Enhancing Acsl4 in absence of mTORC2/Rictor drove β-cell dedifferentiation via inhibiting FoxO1 and promoting ROS production.

Abstract Rapamycin insensitive companion of mechanistic target of Rapamycin (Rictor), the key component of mTOR complex 2 (mTORC2), controls both β-cell proliferation and function. We sought to study whether long chain acyl-CoA synthetase 4 (Acsl4) worked downstream of Rictor/mTORC2 to maintain β-cell functional mass. We found Acsl4 was positively regulated by Rictor at transcriptional and posttranslational levels in mouse β-cell. Infecting adenovirus expressing Acsl4 in β-cell-specific-Rictor-knockout (βRicKO) islets and Min6 cells knocking down Rictor with lentivirus-expressing siRNA-oligos targeting Rictor(siRic), recovered the β-cell dysplasia but not dysfunction.
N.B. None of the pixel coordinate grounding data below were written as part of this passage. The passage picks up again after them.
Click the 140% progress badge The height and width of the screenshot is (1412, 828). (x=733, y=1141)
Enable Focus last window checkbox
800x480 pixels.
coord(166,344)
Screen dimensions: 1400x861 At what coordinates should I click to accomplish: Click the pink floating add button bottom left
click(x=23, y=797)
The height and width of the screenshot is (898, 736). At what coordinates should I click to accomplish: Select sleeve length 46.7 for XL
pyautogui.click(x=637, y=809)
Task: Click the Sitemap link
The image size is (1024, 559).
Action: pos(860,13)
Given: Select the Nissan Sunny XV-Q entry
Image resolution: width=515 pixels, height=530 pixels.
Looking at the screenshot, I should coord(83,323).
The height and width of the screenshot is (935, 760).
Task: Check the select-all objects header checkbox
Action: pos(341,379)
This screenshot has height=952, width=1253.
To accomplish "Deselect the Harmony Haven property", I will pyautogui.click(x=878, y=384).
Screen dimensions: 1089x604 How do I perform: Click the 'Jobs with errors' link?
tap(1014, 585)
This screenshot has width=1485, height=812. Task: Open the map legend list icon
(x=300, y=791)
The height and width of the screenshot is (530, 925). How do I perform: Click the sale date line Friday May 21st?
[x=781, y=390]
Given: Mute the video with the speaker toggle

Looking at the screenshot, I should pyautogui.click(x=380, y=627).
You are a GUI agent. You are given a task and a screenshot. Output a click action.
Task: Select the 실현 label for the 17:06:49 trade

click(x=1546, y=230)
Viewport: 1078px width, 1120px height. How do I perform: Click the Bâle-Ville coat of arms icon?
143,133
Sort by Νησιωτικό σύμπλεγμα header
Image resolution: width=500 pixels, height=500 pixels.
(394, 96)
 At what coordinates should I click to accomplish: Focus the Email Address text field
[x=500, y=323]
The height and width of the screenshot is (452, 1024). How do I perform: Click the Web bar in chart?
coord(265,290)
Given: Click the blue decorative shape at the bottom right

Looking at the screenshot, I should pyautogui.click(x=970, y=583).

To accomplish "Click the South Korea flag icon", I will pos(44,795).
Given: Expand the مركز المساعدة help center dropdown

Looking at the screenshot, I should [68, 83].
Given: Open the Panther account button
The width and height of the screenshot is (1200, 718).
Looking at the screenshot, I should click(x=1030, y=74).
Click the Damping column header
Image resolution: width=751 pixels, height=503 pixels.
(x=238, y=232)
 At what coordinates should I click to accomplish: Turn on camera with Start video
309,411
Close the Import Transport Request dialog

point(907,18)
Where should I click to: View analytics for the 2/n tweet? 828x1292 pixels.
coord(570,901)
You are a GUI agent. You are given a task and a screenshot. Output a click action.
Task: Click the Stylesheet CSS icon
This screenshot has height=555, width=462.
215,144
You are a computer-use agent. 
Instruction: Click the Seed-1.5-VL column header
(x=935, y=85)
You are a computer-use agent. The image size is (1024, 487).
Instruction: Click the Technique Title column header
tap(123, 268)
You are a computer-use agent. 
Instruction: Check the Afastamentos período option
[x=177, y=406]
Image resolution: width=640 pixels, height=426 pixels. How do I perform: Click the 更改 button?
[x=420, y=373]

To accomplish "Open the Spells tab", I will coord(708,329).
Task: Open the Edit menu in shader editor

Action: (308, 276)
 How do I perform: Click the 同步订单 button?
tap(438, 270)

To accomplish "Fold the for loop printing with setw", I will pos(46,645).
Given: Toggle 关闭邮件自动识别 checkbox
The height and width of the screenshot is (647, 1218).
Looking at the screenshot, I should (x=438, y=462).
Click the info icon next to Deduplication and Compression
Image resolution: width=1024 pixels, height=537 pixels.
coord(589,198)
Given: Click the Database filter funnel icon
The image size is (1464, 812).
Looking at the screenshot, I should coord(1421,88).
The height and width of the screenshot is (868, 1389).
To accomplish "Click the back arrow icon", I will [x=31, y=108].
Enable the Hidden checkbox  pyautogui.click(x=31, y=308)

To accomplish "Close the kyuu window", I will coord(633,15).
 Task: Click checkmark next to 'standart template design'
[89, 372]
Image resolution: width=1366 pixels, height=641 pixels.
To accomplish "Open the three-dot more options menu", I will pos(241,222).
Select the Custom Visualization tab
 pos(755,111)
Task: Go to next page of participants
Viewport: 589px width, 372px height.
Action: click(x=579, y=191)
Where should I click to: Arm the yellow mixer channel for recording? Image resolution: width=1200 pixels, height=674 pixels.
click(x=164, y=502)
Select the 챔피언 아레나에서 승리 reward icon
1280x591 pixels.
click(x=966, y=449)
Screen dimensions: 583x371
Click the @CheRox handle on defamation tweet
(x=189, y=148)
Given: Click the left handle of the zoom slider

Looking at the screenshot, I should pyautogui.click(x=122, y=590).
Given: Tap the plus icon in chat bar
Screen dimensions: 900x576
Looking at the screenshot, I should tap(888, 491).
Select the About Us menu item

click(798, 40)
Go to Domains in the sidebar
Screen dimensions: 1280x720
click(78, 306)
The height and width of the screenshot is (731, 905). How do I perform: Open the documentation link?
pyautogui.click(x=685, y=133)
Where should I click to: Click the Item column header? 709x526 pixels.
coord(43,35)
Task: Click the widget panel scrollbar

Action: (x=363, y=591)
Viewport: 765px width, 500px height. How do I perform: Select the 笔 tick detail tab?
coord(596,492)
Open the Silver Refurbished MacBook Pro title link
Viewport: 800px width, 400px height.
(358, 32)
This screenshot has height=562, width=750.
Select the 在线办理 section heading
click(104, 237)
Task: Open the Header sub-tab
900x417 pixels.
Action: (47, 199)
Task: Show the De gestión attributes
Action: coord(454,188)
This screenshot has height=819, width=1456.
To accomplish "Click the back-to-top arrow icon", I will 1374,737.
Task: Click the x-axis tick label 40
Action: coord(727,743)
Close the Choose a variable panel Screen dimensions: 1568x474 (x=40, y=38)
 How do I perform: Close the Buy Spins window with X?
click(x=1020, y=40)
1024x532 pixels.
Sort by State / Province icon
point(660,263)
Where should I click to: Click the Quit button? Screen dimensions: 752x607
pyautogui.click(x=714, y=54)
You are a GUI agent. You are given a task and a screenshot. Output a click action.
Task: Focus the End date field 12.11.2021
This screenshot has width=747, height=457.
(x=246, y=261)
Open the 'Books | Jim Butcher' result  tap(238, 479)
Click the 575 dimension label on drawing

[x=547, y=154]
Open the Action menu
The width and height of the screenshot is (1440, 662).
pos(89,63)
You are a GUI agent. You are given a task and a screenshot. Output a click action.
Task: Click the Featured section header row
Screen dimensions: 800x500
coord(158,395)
Cell bioenergetic experiment performed with Seahorse XF showed that Acsl4 could not rescue the dampened glucose oxidation in Rictor-lacking β-cell, but further promoted lipid oxidation. Transposase-Accessible Chromatin (ATAC) and H3K27Ac chromatin immunoprecipitation (ChIP) sequencing studies reflected the epigenetic elevated molecular signature for β-cell dedifferentiation and mitigated oxidative defense/response. These results were confirmed by the observations of elevated acetylation and ubiquitination of FoxO1, increased protein levels of Gpx1 and Hif1an, excessive reactive oxygen species (ROS) production and diminished MafA in Acsl4 overexpressed Rictor-lacking β-cells. In these cells, antioxidant treatment significantly recovered MafA level and insulin content. Inducing lipid oxidation alone could not mimic the effect of Acsl4 in Rictor lacking β-cell. Our study suggested that Acsl4 function in β-cell was context dependent and might facilitate β-cell dedifferentiation with attenuated Rictor/mTORC2 activity or insulin signaling via posttranslational inhibiting FoxO1 and epigenetically enhancing ROS induced MafA degradation.